Город стоял иа вершине высокого холма, окруженного жидкими рощами и плодородными полями и пастбищами. Обнесенный высокой стеной, безмолвный и одинокий, город не подавал признаков жизни.
— Он выглядел так же, когда мы оставили его, — сказал Орин. — Такой же заброшенный…
Конан чувствовал, что человек, который, вытянув шею, сидел в седле рядом с ним, напряжен и взволнован; его руки крепко сжимали поводья, а глаза были устремлены на город — барон пытался отыскать признаки вероломного колдовства. Утро было безмятежным. Небеса сияли лазурью, но птиц в воздухе не было. Все вокруг выглядело заброшенным — тут и там в бороздах валялись плуги, а мотыги и колышки для саженцев остались лежать там, где их бросили.
— Мы уходили именно этой дорогой, — сообщил Орин Конану, — и все время, пока не достигли леса, сражались с призраками.
И вдруг далеко на западе раздался низкий, раскатистый грохот — словно дракон проснулся после долгой спячки. Иллес, который ехал позади Орина и Боларда, произнес отсутствующим тоном:
— Гроза…
Орин покачал головой, а Болард, которого почему-то взволновало сказанное Иллесом, повернулся к нему и глухо засмеялся.
Гром прогремел снова, все там же, на западе — словно подсказывая Иллесу, что это не гроза. Молодой воин повернулся к Тайс, но та смотрела мимо него; затем легонько коснулась пальцами его руки.
Усхор…
Было ясно, что его легионы ждали неприятеля. Но где они находились — в городе или далеко на западе? Орин пришпорил лошадь и помчался вперед, обогнав Боларда, Конана и Иллеса.
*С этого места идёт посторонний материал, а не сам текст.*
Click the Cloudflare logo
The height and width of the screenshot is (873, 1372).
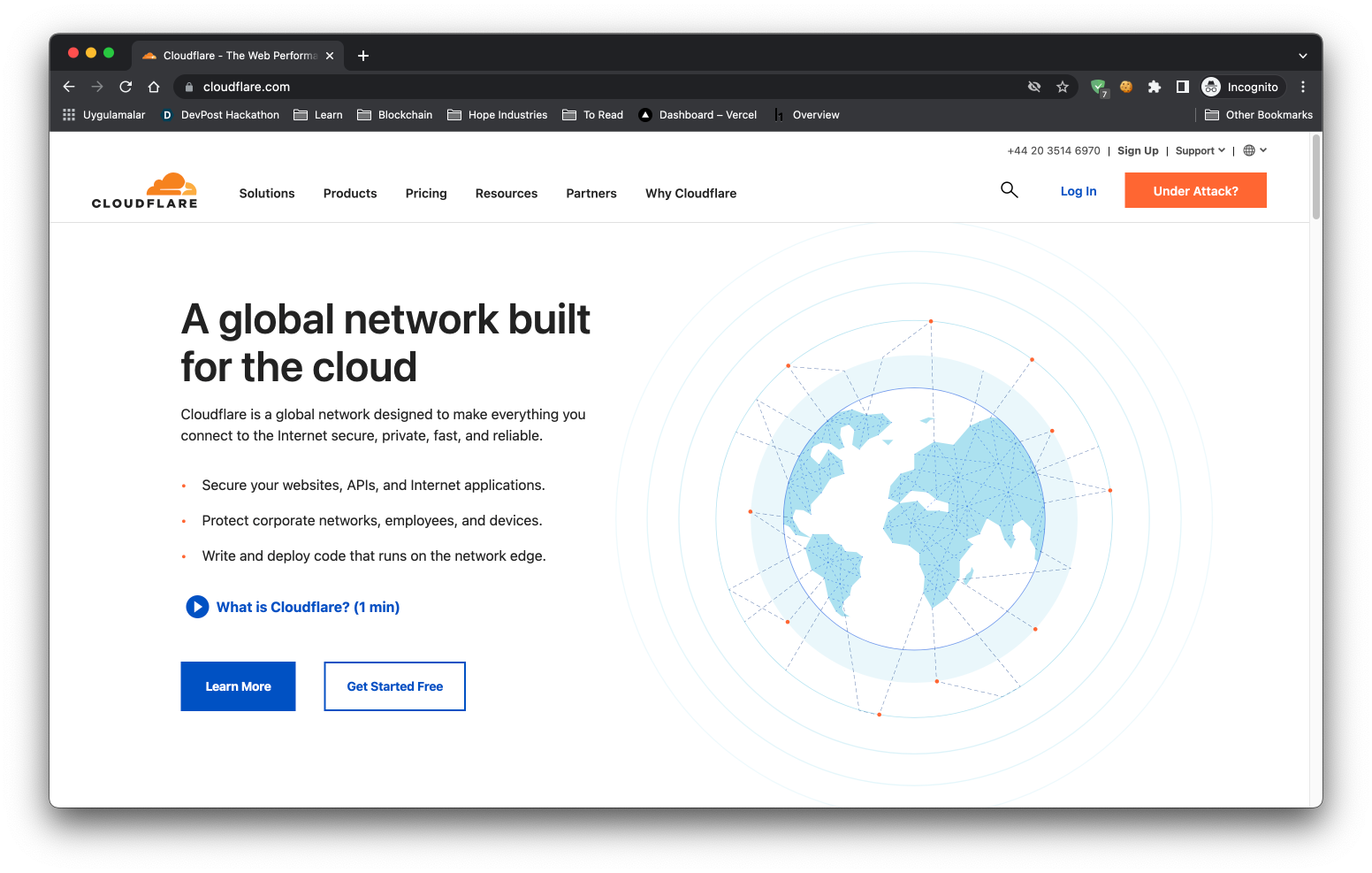pos(144,189)
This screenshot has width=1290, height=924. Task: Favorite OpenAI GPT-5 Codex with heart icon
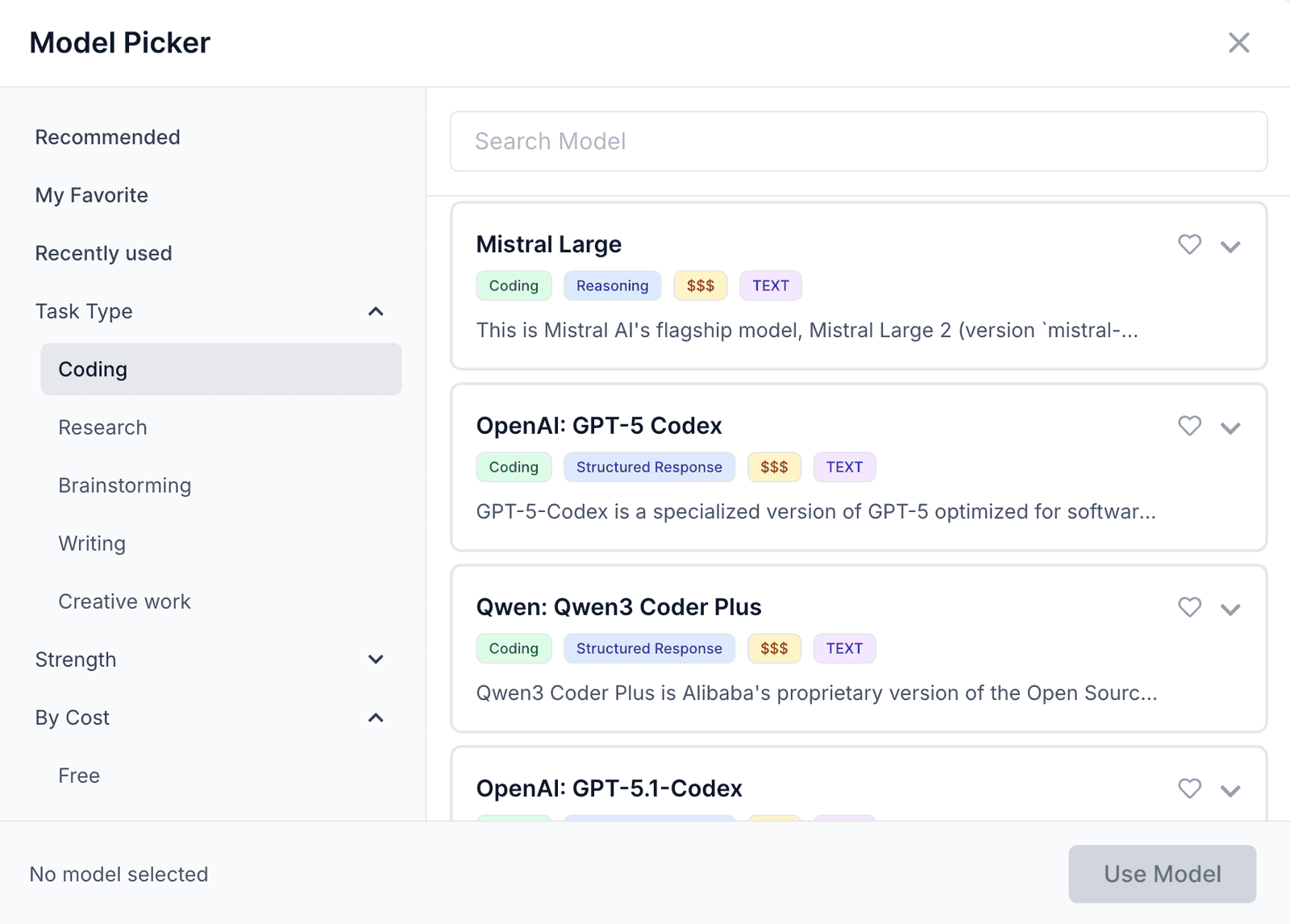(x=1189, y=426)
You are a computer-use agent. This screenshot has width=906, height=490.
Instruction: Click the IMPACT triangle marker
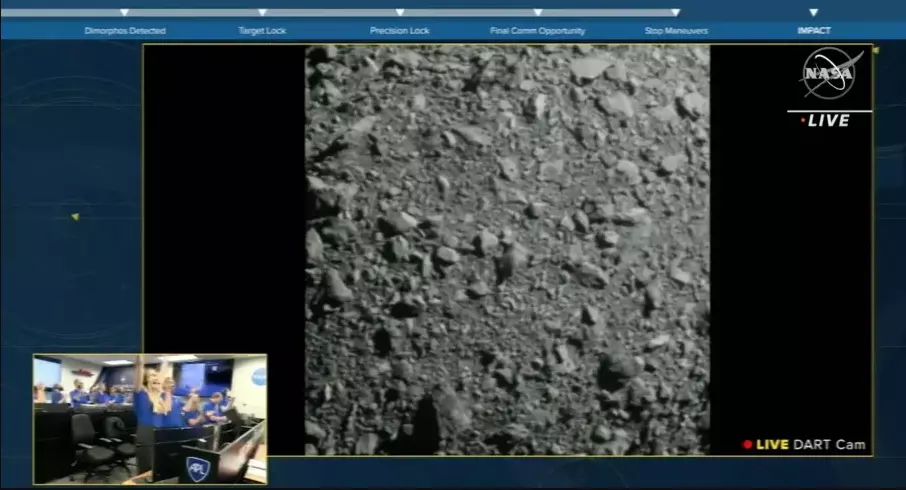point(814,12)
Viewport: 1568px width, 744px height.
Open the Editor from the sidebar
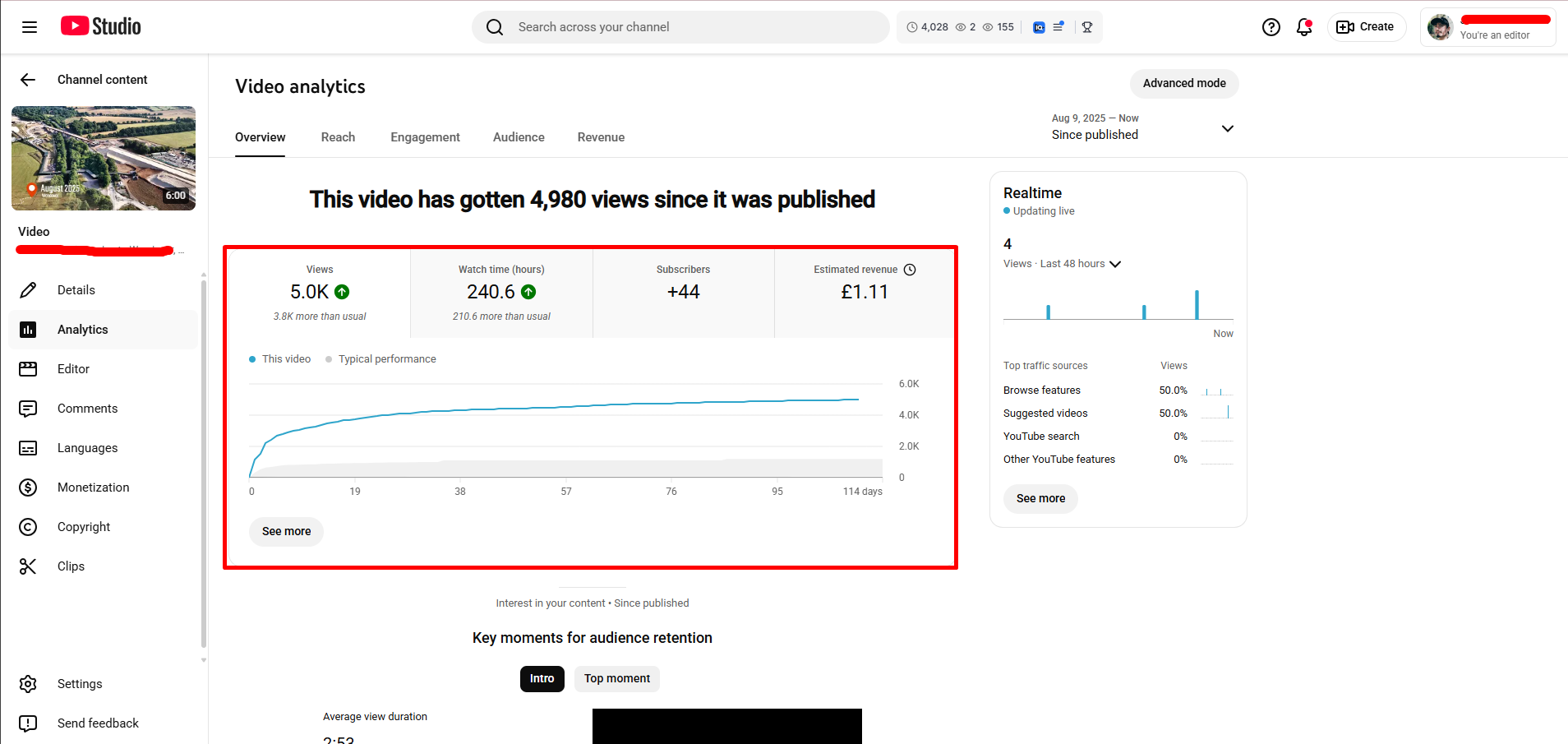pos(73,369)
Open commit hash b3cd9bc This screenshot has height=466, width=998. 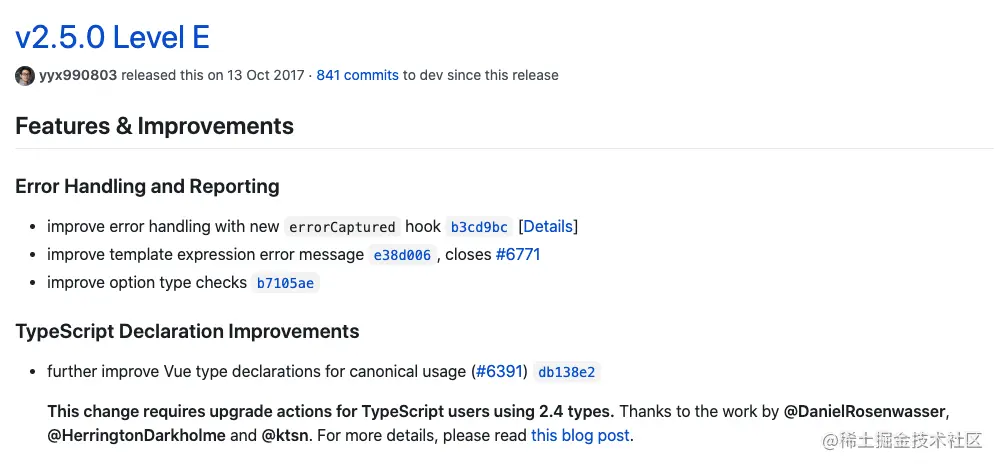point(479,227)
Правитель Сафада бросался во все стороны, осматривая холм, поле и пашню в поисках хоть какого-нибудь намека на засаду, устроенную Ус-хором.
Но маг по-прежнему скрывался и выжидал.
По мере приближения к городским стенам, Конан чувствовал все возрастающее напряжение; кожа под доспехами взмокла от пота. До Сафада было уже недалеко, и теперь город был виден весь — безликий, безмолвный; на стене не было ни одного человек, а со стороны ворот не доносилось ни единого звука. Сафад лежал оскверненный, мертвый. Конан в любой момент ожидал нападения и представлял себе землю, дрожащую под ногами, неистовую бурю в небе, странный ветер и горящие глаза призраков…
Но никакие призраки не вышли им навстречу; на городской стене не стоял и не размахивал руками Усхор в развевающейся мантии; из-за стены не вылетали и не метали молний никакие колдовские создания. Никаких монстров. Никаких призраков. Никаких долгих и скучных обращений к силам Тьмы. Никаких демонов в темных одеждах.